Data to process section start

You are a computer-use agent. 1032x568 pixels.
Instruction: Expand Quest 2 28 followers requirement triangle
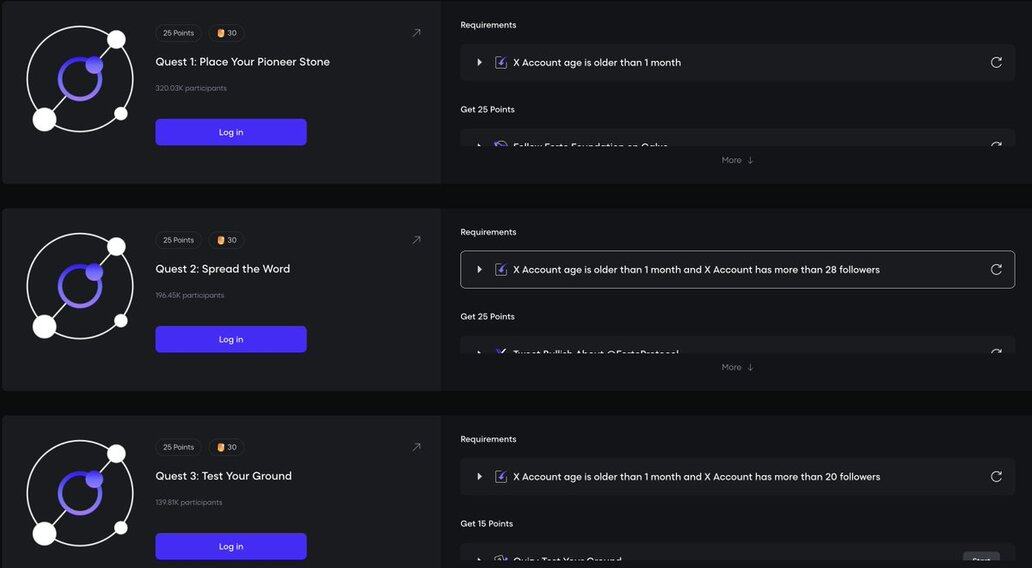point(480,269)
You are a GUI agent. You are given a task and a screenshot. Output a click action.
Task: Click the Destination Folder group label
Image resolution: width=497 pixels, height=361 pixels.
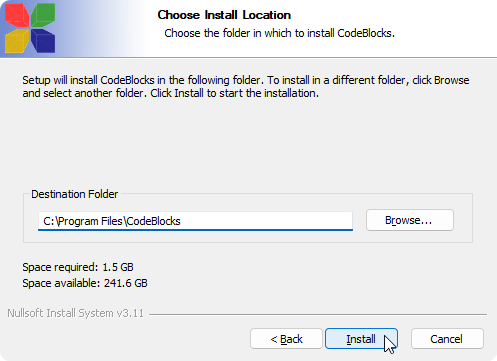[75, 194]
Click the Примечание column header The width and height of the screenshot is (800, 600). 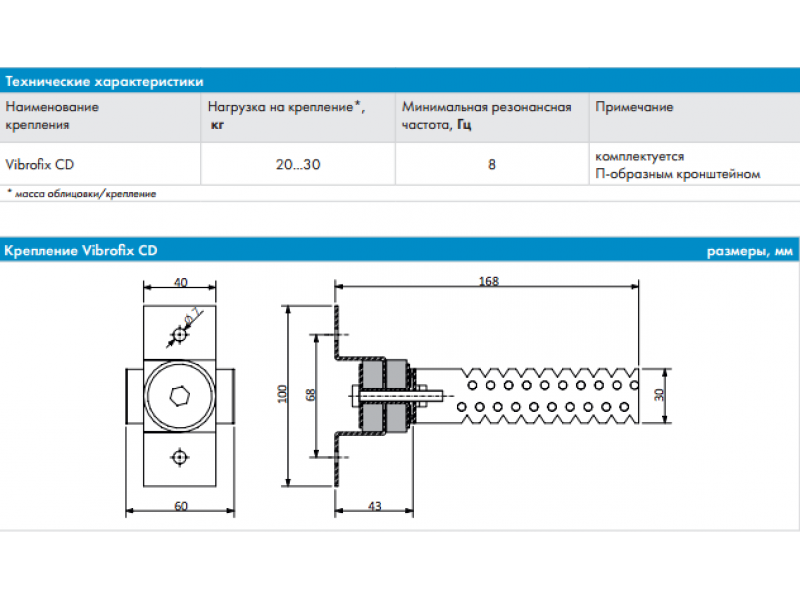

Data to process section end

Try it: With images excluded, write the records above out again exactly.

Your solution:
You are a computer-use agent. 1032x568 pixels.
Instruction: Expand Quest 2 28 followers requirement triangle
point(480,269)
You are a GUI agent. You are given a task and a screenshot. Output a click action.
Task: Click the Destination Folder group label
Image resolution: width=497 pixels, height=361 pixels.
[75, 194]
Click the Примечание column header The width and height of the screenshot is (800, 600). 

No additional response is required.